Paul started his letter to his congregation at Ephesus with a lesson on the will of God as we reflected on last week. God wants us to not only receive his forgiveness but also to give him our praise. This is the will of God: to receive and to praise. But it’s very difficult to receive and praise him unless we are at peace. So Paul went on to remind us where we can find true and lasting peace, in Jesus Christ himself. Paul used the context of his quarreling congregation to remind us, “For he [Jesus] is our peace; in his flesh he has made both groups into one and has broken down the dividing wall, that is, the hostility between us.” Some suggest that expression, “in his flesh,” refers to how Jesus died on all our behalf so that we might ALL be freed of our burden to sin, freed of the blemish created by Adam and Eve. But Jesus brought us together long before his death. He was teaching and healing all types of people in his earthly ministry. He rebuked powerful leaders who sought to separate and divide us. He reached out to outcast and forgotten among. Indeed, both his ministry AND his death united us in profound ways. Whether in his teaching and healing, rebuked and reaching, Jesus brought about peace. He himself was a source of peace and yet he worked to bring about peace. Paul wrote, “…so that he might create in himself one new humanity in place of the two, thus making peace.” Jesus IS our peace and he MAKES our peace.
Peace and unity go hand in hand. We come together when there is peace and we separate when there is discord. The two have a direct relationship with each other. Both Paul and Jesus understood this all too well as they worked to bring about peace AND unity; Paul in his congregation and Jesus in his world. Of course, Jesus had the ulterior motive of getting us to fulfill God’s will to receive forgiveness and praise him. I imagine Paul simply wanted his congregation to stop fighting and live in harmony with each other. And his words were echoed in his letters to his congregations in Rome and Collosae. Recall the words Paul wrote to the Romans, “If it is possible, so far as it depends on you, live peaceably with all.” (12:18) And in his letter to the Colossians, “And let the peace of Christ rule in your hearts, to which indeed you were called in the one body. And be thankful.” (3:15)
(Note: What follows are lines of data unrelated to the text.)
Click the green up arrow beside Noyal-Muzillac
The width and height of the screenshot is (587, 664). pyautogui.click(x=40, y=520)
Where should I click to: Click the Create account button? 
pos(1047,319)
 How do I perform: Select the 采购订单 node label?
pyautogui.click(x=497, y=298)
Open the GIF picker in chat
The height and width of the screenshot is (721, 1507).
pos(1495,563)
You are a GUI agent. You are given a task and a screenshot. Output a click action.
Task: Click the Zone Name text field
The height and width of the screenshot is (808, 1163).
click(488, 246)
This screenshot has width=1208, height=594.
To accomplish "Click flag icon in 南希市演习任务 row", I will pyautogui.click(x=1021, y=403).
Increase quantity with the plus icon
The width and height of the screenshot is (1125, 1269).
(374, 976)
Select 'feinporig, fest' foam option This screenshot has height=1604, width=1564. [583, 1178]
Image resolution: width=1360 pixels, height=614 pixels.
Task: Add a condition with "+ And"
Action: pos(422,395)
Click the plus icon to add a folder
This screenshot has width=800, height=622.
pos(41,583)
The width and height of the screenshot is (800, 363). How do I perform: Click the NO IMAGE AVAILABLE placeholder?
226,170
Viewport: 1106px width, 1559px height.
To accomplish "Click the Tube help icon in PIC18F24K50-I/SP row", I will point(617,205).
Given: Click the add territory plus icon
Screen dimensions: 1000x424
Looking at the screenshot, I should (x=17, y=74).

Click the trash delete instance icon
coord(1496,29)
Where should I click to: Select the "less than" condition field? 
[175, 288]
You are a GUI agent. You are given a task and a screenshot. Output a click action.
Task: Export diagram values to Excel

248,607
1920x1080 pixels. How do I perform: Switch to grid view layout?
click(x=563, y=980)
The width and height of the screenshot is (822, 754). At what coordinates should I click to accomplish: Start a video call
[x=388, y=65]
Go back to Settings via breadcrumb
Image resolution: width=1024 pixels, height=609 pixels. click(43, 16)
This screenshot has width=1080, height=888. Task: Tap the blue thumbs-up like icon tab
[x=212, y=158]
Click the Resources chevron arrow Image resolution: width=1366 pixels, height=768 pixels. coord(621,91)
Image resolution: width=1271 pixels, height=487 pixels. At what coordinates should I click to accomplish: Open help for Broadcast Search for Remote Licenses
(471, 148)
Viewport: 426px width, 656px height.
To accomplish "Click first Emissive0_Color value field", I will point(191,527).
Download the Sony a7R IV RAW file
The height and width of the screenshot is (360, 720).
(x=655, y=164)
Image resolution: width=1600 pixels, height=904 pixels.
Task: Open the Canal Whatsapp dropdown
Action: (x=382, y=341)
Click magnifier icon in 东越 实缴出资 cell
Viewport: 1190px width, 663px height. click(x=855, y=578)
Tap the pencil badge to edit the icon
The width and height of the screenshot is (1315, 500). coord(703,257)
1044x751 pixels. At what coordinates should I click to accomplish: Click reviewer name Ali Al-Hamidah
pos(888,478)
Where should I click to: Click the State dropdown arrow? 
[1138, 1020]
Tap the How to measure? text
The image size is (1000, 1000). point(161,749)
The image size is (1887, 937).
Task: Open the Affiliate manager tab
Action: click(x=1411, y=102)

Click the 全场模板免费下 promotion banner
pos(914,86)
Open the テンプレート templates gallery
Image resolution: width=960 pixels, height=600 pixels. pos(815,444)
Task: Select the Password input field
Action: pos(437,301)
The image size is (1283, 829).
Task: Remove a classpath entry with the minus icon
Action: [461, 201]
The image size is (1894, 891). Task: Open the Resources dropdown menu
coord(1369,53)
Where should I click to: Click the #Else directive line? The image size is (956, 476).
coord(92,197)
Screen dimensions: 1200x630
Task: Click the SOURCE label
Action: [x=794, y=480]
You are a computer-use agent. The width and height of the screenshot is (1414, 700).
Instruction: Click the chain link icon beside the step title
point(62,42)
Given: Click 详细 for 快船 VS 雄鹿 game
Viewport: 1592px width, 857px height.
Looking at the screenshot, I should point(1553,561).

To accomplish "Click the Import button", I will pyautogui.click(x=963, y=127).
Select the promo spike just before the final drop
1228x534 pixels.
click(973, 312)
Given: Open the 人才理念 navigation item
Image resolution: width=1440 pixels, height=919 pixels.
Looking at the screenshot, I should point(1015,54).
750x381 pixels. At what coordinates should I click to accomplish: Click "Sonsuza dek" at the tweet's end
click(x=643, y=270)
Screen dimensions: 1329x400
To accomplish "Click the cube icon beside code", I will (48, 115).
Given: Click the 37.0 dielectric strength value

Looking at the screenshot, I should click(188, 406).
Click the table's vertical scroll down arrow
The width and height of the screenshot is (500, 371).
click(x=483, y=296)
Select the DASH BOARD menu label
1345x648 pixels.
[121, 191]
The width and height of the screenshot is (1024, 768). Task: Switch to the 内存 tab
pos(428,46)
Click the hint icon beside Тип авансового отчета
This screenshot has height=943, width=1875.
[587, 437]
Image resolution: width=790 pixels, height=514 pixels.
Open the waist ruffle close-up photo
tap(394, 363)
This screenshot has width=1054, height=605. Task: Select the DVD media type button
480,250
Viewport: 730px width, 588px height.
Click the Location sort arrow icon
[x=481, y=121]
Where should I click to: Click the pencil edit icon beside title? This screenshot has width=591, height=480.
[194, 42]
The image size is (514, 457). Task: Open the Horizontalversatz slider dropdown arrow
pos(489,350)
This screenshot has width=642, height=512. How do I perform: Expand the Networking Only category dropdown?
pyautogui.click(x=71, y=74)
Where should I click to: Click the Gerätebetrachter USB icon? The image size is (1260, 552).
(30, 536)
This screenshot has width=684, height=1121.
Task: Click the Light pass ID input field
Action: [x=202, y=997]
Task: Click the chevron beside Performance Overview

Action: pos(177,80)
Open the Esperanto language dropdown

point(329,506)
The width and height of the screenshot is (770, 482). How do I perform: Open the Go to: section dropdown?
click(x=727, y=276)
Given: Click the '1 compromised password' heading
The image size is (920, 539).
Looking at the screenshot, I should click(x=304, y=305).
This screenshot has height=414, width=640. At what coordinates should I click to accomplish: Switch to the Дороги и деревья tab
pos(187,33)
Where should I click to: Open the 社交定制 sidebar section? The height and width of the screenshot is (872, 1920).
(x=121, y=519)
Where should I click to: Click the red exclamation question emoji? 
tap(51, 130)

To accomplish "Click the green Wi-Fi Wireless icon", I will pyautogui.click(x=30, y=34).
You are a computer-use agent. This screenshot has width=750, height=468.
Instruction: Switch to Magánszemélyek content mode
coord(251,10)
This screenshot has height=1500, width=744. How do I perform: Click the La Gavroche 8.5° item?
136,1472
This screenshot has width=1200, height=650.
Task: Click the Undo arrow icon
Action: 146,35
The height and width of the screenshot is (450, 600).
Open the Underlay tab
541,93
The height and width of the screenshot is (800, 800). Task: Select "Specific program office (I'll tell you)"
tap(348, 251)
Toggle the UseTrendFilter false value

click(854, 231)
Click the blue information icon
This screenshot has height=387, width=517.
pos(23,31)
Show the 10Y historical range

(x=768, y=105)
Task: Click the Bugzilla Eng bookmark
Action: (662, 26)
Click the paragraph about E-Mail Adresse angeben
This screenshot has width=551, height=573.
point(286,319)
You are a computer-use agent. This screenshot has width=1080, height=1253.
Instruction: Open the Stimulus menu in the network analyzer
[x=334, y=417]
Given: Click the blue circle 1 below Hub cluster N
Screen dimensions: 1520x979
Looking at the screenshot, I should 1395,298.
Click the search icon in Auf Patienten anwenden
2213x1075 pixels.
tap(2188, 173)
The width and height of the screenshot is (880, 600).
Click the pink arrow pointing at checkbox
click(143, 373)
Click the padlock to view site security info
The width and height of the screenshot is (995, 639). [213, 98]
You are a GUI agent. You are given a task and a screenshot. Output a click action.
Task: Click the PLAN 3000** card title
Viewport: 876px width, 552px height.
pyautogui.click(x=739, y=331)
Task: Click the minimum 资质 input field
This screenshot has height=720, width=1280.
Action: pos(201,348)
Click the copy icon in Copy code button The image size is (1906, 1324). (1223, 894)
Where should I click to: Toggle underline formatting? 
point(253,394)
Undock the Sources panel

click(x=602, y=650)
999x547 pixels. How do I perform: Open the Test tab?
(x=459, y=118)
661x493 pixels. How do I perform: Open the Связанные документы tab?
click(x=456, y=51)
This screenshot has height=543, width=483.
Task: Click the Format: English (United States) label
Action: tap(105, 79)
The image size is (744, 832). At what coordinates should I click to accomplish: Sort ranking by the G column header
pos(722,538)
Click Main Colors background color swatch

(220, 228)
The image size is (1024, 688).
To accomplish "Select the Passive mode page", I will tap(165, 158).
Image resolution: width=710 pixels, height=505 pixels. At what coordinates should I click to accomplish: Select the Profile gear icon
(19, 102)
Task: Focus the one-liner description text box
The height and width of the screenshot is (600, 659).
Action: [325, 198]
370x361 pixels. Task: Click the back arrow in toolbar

The peace of Christ, both within him and created by him, is ultimately what unites us. We gather to dwell in that peace which then enables us to fulfill God’s will for us. Peace and unity are great gifts from our Lord. Though our days may be filled with struggle, we can always find peace and unity in him. Our endless prayers for peace find their answer in him. And for that we give thanks…thanks be to God! In the name of the Father, Son, and Holy Spirit.